Although McCarthy contextualizes his book in a new strand of criticism that addresses law and literature as, in Richard Firth Green's words, "parallel forms of discourse," (3) at times the book seems located in another strand of legal and literary studies described by Green: one that seeks to identify legal practices in literary texts. Literary analysis tends to occur in the second part of each chapter, where literature is shown to illustrate the tensions in medieval marriage laws and theology laid out in the first portion. Literary representations of marriage in this book are thus depicted primarily as reflecting existing theology and law (however contradictory) rather than doing their own ideological work. McCarthy does, however, invoke the classic Althusserian notion of ideology in the introduction as "the imaginary relationship of individuals to their real conditions of existence" (4). From this notion McCarthy makes the convincing assertion that ideology influences practice, but he also collapses the distinction between ideology and practice, asserting that "ideologies are ideas which are expressed through actual material practices" (4). A sharper distinction between ideology and practice might also have been productive in Chapter 5 where McCarthy argues that Church teachings on marital sex (manifested in such prescriptive genres as theology and penitentials) can be taken as unproblematic evidence "about the nature of ecclesiastical intervention and about actual practice" (107). Although McCarthy is careful to indicate his intention is "not to argue against the existence of historical change in medieval thinking about marriage," (159) in practice his decision to move between Anglo-Saxon and late medieval materials within each chapter limits his ability to tie shifting marital ideology to changing social and political contexts. Nonetheless, this structure succeeds in highlighting "continuities in thinking about marriage," as McCarthy suggests.

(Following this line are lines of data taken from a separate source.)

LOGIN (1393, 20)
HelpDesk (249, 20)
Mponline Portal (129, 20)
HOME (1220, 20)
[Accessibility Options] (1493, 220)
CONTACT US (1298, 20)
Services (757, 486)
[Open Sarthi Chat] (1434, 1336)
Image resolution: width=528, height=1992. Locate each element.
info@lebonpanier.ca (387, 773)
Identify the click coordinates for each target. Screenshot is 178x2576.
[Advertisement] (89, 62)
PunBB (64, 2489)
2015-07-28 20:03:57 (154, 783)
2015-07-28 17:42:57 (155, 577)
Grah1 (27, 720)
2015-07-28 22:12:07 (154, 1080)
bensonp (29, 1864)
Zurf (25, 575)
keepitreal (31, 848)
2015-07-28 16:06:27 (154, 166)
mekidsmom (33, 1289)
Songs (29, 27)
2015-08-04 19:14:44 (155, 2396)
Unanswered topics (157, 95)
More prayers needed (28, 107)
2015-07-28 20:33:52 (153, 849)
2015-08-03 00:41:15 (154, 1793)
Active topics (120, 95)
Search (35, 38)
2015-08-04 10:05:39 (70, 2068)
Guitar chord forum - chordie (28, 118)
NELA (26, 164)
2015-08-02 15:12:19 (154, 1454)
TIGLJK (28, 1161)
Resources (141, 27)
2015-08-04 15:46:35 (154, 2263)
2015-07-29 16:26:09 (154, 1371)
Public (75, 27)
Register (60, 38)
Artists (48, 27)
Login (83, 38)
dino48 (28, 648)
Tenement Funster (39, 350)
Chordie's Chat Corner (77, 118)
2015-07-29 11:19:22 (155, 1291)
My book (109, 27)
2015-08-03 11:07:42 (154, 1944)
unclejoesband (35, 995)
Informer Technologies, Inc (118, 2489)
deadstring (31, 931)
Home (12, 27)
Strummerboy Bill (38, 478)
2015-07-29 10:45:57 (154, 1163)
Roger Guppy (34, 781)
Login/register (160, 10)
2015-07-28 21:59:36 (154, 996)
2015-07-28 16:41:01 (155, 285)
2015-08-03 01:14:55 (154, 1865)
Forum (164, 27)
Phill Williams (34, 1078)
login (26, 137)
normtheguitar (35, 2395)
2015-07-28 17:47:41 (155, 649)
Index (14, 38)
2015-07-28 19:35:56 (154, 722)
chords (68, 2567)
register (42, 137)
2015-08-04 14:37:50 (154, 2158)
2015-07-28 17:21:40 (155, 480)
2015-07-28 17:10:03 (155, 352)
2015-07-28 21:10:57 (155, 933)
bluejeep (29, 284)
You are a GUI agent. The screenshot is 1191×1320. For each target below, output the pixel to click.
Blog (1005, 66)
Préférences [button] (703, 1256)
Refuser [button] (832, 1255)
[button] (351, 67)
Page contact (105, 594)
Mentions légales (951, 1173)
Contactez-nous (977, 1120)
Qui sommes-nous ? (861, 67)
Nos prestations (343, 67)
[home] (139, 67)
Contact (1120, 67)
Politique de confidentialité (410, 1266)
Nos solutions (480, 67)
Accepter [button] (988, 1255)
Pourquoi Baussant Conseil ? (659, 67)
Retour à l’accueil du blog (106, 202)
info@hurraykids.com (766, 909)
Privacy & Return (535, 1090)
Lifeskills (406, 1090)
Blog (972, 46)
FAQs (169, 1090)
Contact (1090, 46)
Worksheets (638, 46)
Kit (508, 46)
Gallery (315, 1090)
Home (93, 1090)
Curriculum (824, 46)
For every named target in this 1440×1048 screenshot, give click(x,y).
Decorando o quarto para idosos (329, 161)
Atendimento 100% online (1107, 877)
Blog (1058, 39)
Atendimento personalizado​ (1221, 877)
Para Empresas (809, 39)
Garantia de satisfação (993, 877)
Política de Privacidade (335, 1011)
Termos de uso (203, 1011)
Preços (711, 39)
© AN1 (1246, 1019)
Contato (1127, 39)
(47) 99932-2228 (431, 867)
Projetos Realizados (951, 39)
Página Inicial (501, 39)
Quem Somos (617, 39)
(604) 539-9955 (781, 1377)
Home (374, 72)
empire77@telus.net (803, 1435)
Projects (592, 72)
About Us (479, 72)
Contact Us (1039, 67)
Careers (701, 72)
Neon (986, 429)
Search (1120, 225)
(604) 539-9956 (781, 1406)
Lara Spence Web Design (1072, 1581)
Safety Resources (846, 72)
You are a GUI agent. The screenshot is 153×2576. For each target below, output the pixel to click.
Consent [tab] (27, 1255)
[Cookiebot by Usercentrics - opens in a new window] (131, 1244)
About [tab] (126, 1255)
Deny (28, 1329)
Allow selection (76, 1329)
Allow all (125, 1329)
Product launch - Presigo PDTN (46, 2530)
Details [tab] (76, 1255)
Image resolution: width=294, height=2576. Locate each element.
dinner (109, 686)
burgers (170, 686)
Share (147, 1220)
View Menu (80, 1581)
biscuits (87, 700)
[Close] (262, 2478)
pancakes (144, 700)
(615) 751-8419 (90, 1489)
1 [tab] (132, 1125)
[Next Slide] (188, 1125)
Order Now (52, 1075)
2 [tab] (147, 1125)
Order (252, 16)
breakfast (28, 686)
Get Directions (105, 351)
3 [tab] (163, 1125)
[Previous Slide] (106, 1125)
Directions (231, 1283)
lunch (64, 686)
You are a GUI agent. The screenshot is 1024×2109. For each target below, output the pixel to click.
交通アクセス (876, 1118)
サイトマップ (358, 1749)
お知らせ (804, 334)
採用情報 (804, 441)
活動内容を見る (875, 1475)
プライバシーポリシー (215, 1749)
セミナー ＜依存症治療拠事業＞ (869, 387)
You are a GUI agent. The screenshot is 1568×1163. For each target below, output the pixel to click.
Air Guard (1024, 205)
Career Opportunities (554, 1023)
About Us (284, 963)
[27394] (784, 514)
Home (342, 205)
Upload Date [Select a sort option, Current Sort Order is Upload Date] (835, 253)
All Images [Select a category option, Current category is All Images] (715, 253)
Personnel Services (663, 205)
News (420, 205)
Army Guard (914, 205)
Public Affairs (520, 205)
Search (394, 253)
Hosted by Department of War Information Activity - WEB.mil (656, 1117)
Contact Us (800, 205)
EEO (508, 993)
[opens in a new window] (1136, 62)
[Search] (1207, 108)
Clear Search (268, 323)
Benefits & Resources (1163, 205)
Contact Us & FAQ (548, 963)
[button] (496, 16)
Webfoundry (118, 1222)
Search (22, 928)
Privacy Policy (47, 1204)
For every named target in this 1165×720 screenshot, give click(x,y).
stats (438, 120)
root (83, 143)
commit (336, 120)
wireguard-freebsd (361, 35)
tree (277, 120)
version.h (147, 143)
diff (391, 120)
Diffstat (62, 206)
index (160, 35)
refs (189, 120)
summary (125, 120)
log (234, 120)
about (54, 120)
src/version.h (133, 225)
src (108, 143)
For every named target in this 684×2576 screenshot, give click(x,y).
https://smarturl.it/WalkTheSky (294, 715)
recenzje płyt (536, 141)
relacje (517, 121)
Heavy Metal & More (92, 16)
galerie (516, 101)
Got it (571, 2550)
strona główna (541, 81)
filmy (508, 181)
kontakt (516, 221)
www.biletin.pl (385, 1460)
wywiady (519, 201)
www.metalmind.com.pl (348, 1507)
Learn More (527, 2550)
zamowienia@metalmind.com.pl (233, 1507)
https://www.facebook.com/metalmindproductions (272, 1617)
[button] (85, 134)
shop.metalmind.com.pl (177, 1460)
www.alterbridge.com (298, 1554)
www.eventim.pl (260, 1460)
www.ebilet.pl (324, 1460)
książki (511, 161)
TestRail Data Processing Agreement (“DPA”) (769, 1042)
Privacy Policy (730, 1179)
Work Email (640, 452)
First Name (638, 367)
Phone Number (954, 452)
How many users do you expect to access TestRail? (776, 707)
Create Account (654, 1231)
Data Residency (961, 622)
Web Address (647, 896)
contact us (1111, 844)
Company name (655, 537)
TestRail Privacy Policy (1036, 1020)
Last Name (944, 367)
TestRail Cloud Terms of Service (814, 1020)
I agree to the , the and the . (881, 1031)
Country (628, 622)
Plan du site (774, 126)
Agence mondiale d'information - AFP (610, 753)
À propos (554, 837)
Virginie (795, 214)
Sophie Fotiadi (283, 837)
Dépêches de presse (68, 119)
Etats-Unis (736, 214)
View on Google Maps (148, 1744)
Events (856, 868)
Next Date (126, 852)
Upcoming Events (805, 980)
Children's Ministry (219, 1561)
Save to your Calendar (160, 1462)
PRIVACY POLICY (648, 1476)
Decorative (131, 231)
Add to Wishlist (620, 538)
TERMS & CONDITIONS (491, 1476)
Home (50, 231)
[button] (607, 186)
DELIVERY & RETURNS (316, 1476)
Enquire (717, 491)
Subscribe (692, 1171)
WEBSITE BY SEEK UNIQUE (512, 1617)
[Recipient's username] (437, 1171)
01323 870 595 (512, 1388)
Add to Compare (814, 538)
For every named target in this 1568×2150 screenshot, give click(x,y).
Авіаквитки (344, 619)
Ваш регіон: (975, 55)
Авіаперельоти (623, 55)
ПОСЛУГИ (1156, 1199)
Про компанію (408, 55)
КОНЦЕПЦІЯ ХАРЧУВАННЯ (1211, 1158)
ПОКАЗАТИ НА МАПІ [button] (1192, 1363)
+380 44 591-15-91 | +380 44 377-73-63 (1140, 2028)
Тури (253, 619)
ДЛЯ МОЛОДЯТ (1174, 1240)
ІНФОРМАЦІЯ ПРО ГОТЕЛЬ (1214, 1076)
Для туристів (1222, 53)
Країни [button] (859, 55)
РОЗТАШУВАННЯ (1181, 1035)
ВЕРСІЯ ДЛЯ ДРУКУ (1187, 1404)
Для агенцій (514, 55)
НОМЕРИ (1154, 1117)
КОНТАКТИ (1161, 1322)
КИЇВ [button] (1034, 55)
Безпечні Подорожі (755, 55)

Marriage in Medieval England is an ambitious, careful and well-researched account that introduces a new level of juridical subtlety to the analysis of a wide range of medieval marriage texts and provides an insightful characterization of specific tensions within marriage laws and theology. This book will also be a useful guide for those seeking a manageably brief overview of the broad and fast-growing multidisciplinary scholarship on the law, theology and literature of medieval marriage.